Grant Award for Benchtop Nucleic Acid Extraction Platform

  • Molecular diagnostic platforms firm Akonni Biosystems won a $280,784 grant from the NIH to fund development of a fully automated benchtop sample preparation system for isolating nucleic acids from lysis-resistant bacteria, such as Gram-positive staphylococci, streptococci, and mycobacteria, in complex clinical samples. The aim is to develop a system for research and eventually clincial use, that will provide a quicker, more efficient way to isolate nucleic acids for use in diagnosis, screening, and drug resistance/susceptibility testing.
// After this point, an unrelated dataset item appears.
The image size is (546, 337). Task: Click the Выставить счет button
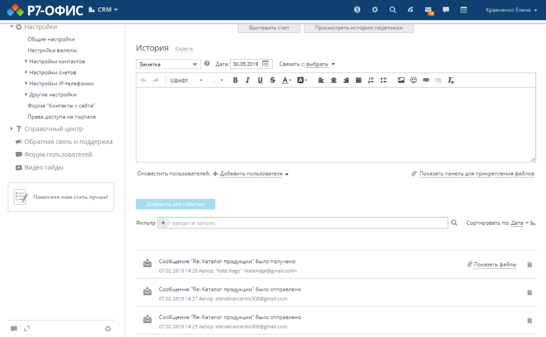click(x=269, y=28)
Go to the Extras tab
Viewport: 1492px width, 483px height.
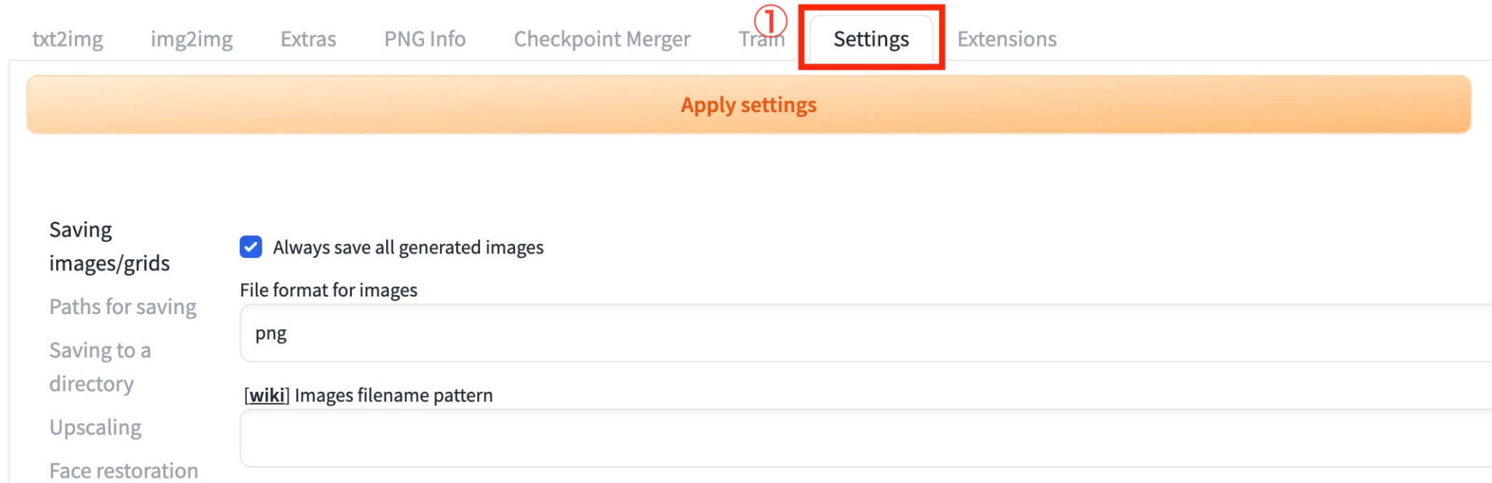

    Akonni is developing a suite of systems, kits, and reagents based on its multiplexed TruArray® gel-drop array technology. The firm already offers TruArrays for applications in nucleic acid testing, antibody immobilization for multiplexed immunoassays, peptide, enzyme and small molecule immobilization for drug discovery and spectroscopic studies, and cell or cell lysate immobilization for cellular and drug discovery applications.
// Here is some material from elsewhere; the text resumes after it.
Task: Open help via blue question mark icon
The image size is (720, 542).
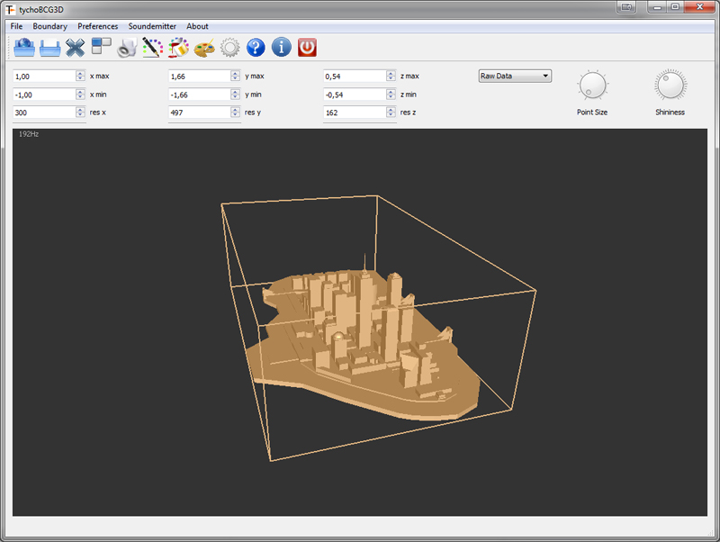Action: click(x=256, y=48)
    The product family includes the TruTip kits for DNA and/or RNA extraction, which Akonni claims can generate inhibitor-free, PCR-ready nucleic acids in just four minutes, and is compatible with a range of automated systems (incuding the Hamilton Microlab®Star, and Eppendorf epMotion®), as well as on-demand solutions using single or multichannel pipettors, and OEM systems.

    The latest NIH funding will support development of a new nucleic acid extraction platform that integrates the TruTip extraction technology with Akonni’s MagVor mechanical cell lysis system. “This new platform will be compatible with a simple-to-use consumable kit and will be capable of purifying nucleic acid from 12 samples in less than 20 minutes, making it valuable to a broad range of molecular and hospital laboratories,” states Christopher Cooney, Ph.D., director of engineering at Akonni.

    The grant award comes less than a month after Akonni confirmed winning a a $498,780 Phase 2 SBIR Grant from the National Science Foundation to support continued development of its lab-on-a-film microarray consumable that can be manufactured using an highly automated, reel-to-reel production process.